* _Goal 1_: Can you sum up this description of The Promise of Failure in two sentences?
* _Goal 2_: Would you repeat the description of The Promise of Failure word for word, starting at "What McNally illuminates" and ending at "the established writer."?

The Promise of Failure is part memoir of the writing life, part advice book, and part craft book; sometimes funny, sometimes wrenching, but always honest. McNally uses his own life as a blueprint for the writer’s daily struggles as well as the existential ones, tackling subjects such as when to quit and when to keep going, how to deal with depression, what risking something of yourself means, and ways to reenergize your writing through reinvention.
What McNally illuminates is how rejection, in its best light, is another element of craft, a necessary stage to move the writer from one project to the next, and that it’s best to see rejection and failure on a life-long continuum so that you can see the interconnectedness between failure and success, rather than focusing on failure as a measure of self-worth. As brutally candid as McNally can sometimes be, The Promise of Failure is ultimately an inspiring booknever in a Pollyannaish self-help way. McNally approaches the reader as a sympathetic companion with cautionary tales to tell. Written by an author who has as many unpublished books under his belt as published ones, The Promise of Failure is as much for the newcomer as it is for the established writer.

* _Data block_:

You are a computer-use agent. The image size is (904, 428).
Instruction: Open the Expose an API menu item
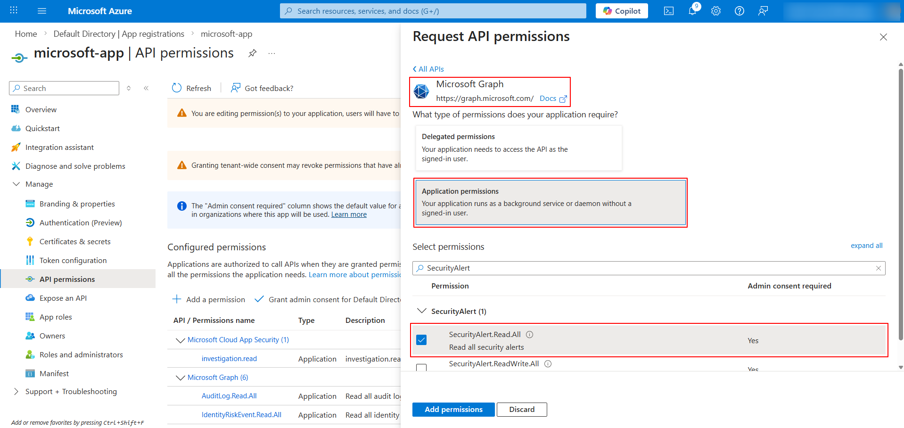point(63,298)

* _Exercise response 1_: The Promise of Failure blends memoir, advice, and craft, with McNally drawing on his own life to address writers' daily and existential struggles, such as when to quit, how to deal with depression, what risking oneself means, and how to reinvent one's writing. It treats rejection as an element of craft and failure as part of a life-long continuum linked to success rather than a measure of self-worth, making for a candid but inspiring book meant for newcomers and established writers alike.

* _Exercise response 2_:
What McNally illuminates is how rejection, in its best light, is another element of craft, a necessary stage to move the writer from one project to the next, and that it’s best to see rejection and failure on a life-long continuum so that you can see the interconnectedness between failure and success, rather than focusing on failure as a measure of self-worth. As brutally candid as McNally can sometimes be, The Promise of Failure is ultimately an inspiring booknever in a Pollyannaish self-help way. McNally approaches the reader as a sympathetic companion with cautionary tales to tell. Written by an author who has as many unpublished books under his belt as published ones, The Promise of Failure is as much for the newcomer as it is for the established writer.